> [Consigne]: Mettez à jour le texte sur les calligrammes d'Apollinaire en le recopiant, en commençant à « Il ya ce calligramme » et en terminant à « silhouette d'une figue. ». Remplacez « figue » par « pêche ».

> [Extrait choisi]:
↓

Magnifique Gui

Je raffole de ce calligramme insolent, viril et magique de la cravate vu par Guillaume Apollinaire (Calligrammes,1918), je devrais, que dis-je on devrait, la Bnf par exemple, vendre ce calligramme imprimé dans l'unique but de pouvoir s'affirmer comme dandy surréaliste et…insolent, encore une fois.

Je me suis aperçu qu'il n'y avait pas que des calligrammes ( mot créé par Apollinaire lui-même) dans le recueil éponyme et qu'il y en avait même dans d'autres de ses recueils, notamment
les merveilleux Poèmes à Lou que j'ai acheté dans la même fameuse "collection blanche", c'est-à-dire pour les laïques la collection de poche nrf.

Il ya ce calligramme superbe offert à Louise de Coligny-Châtillon, surnommée Lou. Je ne peux que le transcrire, la qualité de l'impression nuisant la lecture du calligramme :

"La mielleuse figue octobrine seule a la douceur de vos lèvres
qui ressemblent à sa blessure lorsque le fruit trop mûr le noble fruit que je voudrais tant cueillir hâtait sur le point de choir ô figue désirée bouche que je veux cueillir blessure dont je veux mourir."

Le calligramme a bien sur la silhouette d'une figue.

↑

> [Données enregistrées]:

↓

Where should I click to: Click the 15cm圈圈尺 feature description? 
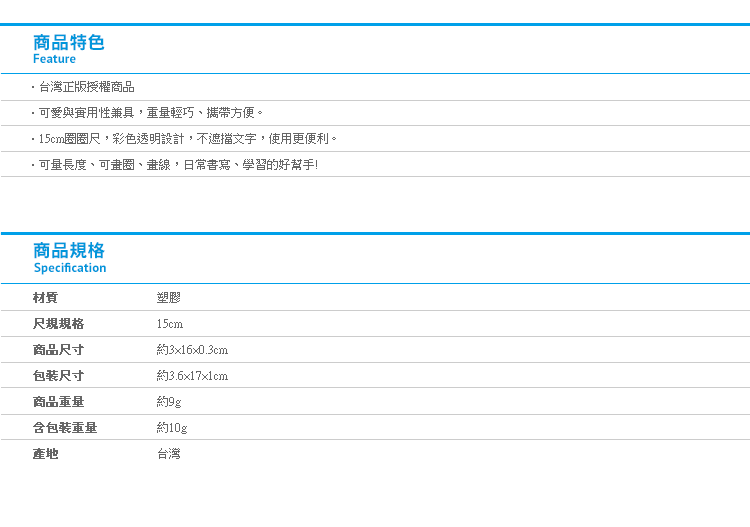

↑

> [Solution rédigée]:
Il ya ce calligramme superbe offert à Louise de Coligny-Châtillon, surnommée Lou. Je ne peux que le transcrire, la qualité de l'impression nuisant la lecture du calligramme :

"La mielleuse pêche octobrine seule a la douceur de vos lèvres
qui ressemblent à sa blessure lorsque le fruit trop mûr le noble fruit que je voudrais tant cueillir hâtait sur le point de choir ô pêche désirée bouche que je veux cueillir blessure dont je veux mourir."

Le calligramme a bien sur la silhouette d'une pêche.